= Falsifying business records =

Criminal activity

Falsifying business records is a criminal offense in the laws of several U.S. states.

==New York State==
===Elements and punishment===
Under New York State law, falsifying business records in the second degree is a class A misdemeanor, while falsifying business records in the first degree is a class E felony.

The elements for the misdemeanor second-degree crime are:

A person is guilty of falsifying business records in the second degree when, with intent to defraud, he:

1. makes or causes a false entry in the business records of an enterprise; or
2. alters, erases, obliterates, deletes, removes or destroys a true entry in the business records of an enterprise; or
3. omits to make a true entry in the business records of an enterprise in violation of a duty to do so which he knows to be imposed upon him or her by law or by the nature of his or her position; or
4. prevents the making of a true entry or causes the omission thereof in the business records of an enterprise."

Intent is an element of the offense; under New York law, the defendant's "intent" is his or her "conscious objective or purpose." The law does not require prosecutors to show that the defendant intended to cause a pecuniary or commercial loss (i.e., depriving a victim of money or property).

The crime becomes one of the first degree, and a felony, when an individual

commits the crime of falsifying business records in the second degree, and when his or her intent to defraud includes an intent to commit another crime or to aid or conceal the commission thereof."

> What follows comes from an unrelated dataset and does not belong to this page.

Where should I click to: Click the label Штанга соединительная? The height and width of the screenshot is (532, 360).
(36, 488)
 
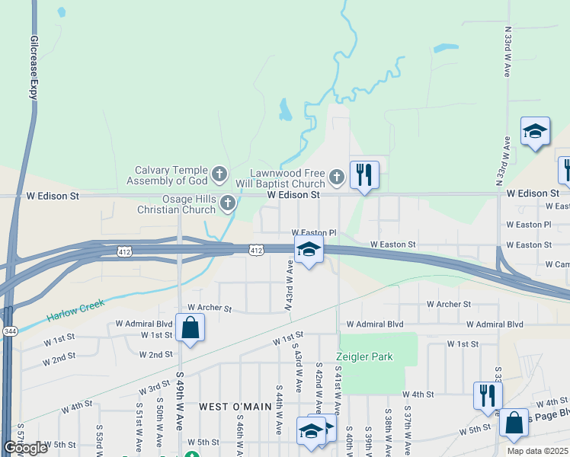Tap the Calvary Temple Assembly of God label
tap(171, 175)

Under New York law, "in any prosecution for falsifying business records, it is an affirmative defense that the defendant was a clerk, bookkeeper or other employee who, without personal benefit, merely executed the orders of his or her employer or of a superior officer or employee generally authorized to direct his or her activities."

====Prosecutions====
The offense of falsifying business records is commonly prosecuted in New York, and it is a frequent part of white-collar crime prosecutions brought by district attorneys' offices. For example, the Manhattan district attorney's office, from January 2022 through April 2023, brought 117 felony counts of falsifying business records against 29 defendants (some individuals and others companies). It is sometimes prosecuted in conjunction with separate crimes, such as petit or grand larceny, offering a false instrument, money laundering, or insurance fraud. The crime occurs in different factual contexts: for example, defendants have been prosecuted for falsifying business records as part of a scheme to steal from a company; as part of scheme to fail to report income (and thus evade taxes); for creating or filing fraudulent certificates of liability insurance as part of a wider fraud scheme; or for creating false applications for benefits.

In People v. Smithtown General Hospital (1978), an orthopedic surgeon, a nurse, and a hospital were indicted for allegedly allowing a prosthetic-devices salesman to "participate in a meaningful way" with a total hip arthroplasty, without the surgery patient's consent or knowledge. They were charged with first-degree falsifying business records, the charge being that they "omitted to make true entries in required reports in order to conceal the crimes of unauthorized practice of medicine and assault." The court rejected the defendants' motion to dismiss the indictment. The case is cited in medical and nursing ethics texts discussing criminal liability for certain omissions in medical records.

====Notable cases====
Notable people convicted in New York of falsifying business records include:
- L. Dennis Kozlowski, the former chief executive and chairman of Tyco International, convicted in 2005 on 22 counts, including grand larceny, conspiracy, falsifying business records and securities fraud;
- Clarence Norman Jr., a former New York assemblyman and powerful chair of the Brooklyn Democratic organization, convicted in 2005 on three felony counts of soliciting illegal campaign contributions during a primary, and one misdemeanor count of falsifying business records of the contributions;
- Steven Croman, a New York City slumlord who in 2017 pleaded guilty to grand larceny, falsifying business records and tax fraud as part of a mortgage and tax scheme;
- Donald Trump, convicted in 2024 of 34 counts of falsifying business records, in connection with a hush money payment to pornographic film actress Stormy Daniels, becoming the first U.S. president to be convicted of a felony.

==Other states==
Falsifying business records is also a crime in other states, such as Alabama, Alaska, California, Delaware, Hawaii, Kentucky, and Oregon. In Maine, a similar crime is called falsifying private records.